Data in this exercise Start Marker

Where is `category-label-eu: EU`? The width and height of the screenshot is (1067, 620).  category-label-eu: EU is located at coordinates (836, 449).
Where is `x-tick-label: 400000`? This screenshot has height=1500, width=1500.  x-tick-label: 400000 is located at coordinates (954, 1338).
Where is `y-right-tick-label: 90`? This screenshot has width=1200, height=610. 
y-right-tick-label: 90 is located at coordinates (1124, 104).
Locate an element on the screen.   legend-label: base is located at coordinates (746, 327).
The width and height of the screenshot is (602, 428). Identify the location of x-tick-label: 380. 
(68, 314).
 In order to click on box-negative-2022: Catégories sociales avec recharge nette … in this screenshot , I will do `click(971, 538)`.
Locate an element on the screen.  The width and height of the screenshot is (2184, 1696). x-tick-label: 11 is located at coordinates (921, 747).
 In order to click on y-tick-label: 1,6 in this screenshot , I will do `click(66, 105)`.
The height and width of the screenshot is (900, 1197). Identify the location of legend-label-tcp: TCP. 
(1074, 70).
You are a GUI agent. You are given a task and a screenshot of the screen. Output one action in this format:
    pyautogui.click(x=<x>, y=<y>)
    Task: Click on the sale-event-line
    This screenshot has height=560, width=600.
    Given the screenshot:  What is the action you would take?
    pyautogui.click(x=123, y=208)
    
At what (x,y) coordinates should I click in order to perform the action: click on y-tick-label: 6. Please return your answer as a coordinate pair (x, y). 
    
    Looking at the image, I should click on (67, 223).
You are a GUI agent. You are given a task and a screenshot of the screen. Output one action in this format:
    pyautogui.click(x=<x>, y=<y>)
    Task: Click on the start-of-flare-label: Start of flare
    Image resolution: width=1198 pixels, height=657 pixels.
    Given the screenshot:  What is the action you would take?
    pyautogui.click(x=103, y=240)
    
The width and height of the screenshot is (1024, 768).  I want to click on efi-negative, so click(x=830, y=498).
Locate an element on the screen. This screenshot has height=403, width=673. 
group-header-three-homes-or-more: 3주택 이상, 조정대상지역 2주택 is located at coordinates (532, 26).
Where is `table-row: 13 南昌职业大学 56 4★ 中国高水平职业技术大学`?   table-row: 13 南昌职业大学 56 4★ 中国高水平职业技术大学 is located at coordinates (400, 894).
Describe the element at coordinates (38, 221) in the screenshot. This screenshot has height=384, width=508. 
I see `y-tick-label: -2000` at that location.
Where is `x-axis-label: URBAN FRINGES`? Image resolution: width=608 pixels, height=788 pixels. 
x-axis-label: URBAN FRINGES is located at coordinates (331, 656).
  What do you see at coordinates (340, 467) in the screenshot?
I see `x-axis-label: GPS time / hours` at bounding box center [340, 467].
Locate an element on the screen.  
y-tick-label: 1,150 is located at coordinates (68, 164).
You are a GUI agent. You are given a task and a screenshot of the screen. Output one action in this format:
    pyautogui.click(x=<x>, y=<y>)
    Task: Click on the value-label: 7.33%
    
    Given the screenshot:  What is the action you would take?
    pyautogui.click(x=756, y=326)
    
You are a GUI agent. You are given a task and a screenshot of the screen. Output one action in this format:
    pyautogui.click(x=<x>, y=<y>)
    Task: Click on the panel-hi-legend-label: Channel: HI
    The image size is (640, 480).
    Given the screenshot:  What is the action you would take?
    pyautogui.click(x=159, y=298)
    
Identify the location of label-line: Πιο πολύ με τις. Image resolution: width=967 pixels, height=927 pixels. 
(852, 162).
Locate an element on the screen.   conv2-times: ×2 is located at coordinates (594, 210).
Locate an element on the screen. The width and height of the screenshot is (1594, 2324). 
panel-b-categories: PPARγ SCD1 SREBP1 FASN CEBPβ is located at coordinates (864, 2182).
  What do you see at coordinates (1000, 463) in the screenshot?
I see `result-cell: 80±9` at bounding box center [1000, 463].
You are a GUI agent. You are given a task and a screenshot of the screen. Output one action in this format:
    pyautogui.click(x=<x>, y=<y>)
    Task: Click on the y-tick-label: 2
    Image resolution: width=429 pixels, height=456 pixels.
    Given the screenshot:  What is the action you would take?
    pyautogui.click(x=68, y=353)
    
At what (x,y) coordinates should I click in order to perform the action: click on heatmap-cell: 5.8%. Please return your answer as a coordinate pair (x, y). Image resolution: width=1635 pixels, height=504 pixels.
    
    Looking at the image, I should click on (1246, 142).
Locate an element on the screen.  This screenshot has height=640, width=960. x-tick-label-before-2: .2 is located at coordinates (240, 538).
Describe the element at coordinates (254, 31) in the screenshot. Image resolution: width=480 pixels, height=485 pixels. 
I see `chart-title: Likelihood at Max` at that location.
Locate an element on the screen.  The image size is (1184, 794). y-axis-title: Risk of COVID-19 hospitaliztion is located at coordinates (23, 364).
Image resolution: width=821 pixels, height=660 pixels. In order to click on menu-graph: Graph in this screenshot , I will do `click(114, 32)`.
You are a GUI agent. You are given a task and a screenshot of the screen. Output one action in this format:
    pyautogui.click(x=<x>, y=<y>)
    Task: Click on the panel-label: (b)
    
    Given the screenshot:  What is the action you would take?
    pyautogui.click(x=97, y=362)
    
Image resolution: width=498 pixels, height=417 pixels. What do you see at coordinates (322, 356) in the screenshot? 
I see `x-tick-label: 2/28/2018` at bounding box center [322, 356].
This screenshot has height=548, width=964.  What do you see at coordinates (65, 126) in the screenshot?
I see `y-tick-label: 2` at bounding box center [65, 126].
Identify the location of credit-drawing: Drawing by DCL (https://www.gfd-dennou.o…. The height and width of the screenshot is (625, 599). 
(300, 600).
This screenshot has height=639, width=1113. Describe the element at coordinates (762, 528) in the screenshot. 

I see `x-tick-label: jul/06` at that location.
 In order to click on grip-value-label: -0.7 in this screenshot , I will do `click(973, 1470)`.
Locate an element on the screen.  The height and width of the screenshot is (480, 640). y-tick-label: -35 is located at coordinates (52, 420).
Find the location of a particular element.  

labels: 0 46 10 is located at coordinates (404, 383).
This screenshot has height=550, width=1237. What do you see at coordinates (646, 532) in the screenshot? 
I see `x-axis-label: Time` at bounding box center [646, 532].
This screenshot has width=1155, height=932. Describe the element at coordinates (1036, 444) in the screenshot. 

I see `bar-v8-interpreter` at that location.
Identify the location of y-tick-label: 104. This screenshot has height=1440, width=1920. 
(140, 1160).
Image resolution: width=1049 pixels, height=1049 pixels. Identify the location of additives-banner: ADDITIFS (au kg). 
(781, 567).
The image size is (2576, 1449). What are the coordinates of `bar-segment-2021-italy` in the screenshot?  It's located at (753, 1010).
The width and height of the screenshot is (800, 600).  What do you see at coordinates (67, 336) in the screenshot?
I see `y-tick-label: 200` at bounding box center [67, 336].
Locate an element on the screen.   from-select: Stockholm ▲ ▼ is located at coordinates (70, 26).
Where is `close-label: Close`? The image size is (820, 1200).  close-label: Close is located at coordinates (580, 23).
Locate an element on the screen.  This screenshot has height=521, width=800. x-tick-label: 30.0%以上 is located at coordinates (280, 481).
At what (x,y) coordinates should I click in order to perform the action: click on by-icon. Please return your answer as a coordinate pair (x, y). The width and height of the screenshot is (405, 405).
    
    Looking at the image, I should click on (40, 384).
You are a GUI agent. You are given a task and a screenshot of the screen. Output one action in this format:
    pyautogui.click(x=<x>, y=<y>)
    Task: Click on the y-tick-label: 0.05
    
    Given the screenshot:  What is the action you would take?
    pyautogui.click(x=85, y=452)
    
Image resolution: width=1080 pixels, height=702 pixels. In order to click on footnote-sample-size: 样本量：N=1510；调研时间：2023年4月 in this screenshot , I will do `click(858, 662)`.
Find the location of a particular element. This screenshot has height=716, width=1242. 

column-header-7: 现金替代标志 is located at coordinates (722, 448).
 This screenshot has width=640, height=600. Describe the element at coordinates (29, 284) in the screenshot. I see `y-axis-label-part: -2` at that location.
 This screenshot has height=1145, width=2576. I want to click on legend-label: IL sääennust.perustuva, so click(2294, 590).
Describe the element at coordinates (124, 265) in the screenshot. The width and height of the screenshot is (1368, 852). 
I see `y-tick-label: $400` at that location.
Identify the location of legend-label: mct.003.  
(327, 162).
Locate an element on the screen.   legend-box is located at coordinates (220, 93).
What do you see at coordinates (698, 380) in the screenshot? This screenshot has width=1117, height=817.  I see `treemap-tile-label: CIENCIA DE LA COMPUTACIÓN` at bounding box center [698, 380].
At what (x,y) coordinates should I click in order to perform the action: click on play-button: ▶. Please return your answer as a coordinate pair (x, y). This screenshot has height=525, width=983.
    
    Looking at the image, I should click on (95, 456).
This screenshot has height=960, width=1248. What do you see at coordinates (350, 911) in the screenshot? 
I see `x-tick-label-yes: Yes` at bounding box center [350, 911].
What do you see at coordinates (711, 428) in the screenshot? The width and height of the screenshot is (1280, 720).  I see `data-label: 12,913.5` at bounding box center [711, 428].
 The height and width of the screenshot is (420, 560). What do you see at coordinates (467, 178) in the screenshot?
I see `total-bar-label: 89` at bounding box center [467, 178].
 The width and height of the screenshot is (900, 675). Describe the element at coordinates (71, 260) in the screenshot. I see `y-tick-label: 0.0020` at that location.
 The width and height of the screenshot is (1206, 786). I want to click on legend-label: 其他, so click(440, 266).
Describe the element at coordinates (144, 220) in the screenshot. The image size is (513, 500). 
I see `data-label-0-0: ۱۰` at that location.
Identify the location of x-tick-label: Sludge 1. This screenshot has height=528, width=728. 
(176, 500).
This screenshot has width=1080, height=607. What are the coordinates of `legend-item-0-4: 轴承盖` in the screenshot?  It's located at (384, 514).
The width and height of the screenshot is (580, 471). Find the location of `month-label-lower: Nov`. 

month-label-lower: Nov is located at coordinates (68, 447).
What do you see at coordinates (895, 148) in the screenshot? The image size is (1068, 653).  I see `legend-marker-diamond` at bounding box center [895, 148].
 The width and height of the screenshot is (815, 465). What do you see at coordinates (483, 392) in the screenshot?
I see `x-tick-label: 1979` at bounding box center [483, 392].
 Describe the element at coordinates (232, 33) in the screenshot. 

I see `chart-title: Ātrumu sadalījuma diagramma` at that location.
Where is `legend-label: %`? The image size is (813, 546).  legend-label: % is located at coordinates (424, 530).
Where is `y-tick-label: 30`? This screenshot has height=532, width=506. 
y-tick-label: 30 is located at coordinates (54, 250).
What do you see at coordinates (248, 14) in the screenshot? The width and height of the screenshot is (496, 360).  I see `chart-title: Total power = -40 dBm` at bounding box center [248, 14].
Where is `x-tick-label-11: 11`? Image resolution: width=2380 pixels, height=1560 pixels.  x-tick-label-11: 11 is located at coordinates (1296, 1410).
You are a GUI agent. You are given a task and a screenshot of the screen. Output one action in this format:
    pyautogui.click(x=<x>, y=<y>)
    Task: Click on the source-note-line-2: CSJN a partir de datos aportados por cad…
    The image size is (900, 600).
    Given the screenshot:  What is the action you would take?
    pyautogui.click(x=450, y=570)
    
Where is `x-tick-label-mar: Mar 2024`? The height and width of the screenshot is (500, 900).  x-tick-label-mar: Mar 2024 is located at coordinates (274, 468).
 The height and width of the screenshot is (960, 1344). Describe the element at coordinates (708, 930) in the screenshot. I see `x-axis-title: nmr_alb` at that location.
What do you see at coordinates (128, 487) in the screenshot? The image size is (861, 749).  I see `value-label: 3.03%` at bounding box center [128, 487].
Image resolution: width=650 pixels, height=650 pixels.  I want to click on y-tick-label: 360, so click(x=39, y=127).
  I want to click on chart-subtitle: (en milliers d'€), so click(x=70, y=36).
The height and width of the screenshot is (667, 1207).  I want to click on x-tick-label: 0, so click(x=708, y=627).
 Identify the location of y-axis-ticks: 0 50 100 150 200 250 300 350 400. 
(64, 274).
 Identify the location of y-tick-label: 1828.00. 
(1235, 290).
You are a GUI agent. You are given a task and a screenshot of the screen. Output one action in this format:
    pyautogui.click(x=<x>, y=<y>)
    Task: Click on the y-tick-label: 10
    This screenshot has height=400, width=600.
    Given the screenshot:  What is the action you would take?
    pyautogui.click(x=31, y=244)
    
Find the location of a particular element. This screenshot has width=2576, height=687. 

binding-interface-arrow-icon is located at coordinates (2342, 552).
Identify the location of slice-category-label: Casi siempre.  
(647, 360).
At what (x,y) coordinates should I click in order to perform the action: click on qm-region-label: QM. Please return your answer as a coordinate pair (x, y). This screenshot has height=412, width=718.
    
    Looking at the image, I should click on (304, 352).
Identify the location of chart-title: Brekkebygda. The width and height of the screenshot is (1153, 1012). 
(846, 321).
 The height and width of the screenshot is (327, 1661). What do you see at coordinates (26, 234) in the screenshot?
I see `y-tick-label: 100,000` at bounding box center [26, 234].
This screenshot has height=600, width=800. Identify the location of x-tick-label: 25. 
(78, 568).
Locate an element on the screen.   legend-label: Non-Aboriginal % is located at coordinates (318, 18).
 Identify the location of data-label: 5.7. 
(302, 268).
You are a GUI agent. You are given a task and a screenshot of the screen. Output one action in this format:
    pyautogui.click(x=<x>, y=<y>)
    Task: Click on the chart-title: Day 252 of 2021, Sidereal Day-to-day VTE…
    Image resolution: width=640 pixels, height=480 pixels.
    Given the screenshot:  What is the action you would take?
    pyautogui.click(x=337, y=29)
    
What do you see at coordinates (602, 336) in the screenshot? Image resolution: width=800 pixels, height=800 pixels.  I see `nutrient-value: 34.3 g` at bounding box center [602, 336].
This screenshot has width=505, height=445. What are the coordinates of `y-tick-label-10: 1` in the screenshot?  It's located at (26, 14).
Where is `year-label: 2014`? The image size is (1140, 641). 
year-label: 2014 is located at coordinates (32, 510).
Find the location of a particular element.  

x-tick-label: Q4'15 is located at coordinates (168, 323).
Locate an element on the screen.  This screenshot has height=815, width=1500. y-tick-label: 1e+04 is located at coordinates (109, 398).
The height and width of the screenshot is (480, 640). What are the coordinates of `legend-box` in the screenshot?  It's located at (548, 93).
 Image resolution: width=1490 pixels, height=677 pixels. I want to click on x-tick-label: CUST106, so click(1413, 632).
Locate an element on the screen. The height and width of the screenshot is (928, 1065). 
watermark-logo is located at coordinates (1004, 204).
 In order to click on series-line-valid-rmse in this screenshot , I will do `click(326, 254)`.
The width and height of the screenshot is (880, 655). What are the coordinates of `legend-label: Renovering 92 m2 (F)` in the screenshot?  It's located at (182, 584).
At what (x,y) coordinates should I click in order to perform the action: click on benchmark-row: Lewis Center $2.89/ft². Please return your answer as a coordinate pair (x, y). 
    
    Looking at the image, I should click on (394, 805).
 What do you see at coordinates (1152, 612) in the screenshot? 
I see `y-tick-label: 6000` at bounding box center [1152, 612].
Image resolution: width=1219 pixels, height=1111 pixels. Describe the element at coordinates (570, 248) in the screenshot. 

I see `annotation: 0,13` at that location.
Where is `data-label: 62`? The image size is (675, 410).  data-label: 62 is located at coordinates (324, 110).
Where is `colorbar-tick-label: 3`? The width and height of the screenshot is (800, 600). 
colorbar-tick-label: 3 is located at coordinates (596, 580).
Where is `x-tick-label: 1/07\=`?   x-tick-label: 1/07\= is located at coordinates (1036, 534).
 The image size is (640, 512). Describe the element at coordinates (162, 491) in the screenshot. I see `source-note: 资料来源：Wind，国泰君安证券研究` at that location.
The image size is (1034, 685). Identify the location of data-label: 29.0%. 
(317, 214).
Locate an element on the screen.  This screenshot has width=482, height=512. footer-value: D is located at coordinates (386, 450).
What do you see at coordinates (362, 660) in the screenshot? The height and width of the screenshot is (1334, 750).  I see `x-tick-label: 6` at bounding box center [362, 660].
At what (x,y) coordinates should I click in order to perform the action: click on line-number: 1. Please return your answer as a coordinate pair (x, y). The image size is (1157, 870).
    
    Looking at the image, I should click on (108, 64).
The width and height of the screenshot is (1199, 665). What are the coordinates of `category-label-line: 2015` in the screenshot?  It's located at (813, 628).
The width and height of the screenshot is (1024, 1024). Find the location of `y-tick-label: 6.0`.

Data in this exercise End Marker

_Directive_
Reproduce the lines of the entries above word for word, beginning with the line that contains "Image resolution: width=498" and ending after the line that contains "center [65, 126].".

_Expected answer_
Image resolution: width=498 pixels, height=417 pixels. What do you see at coordinates (322, 356) in the screenshot? 
I see `x-tick-label: 2/28/2018` at bounding box center [322, 356].
This screenshot has height=548, width=964.  What do you see at coordinates (65, 126) in the screenshot?
I see `y-tick-label: 2` at bounding box center [65, 126].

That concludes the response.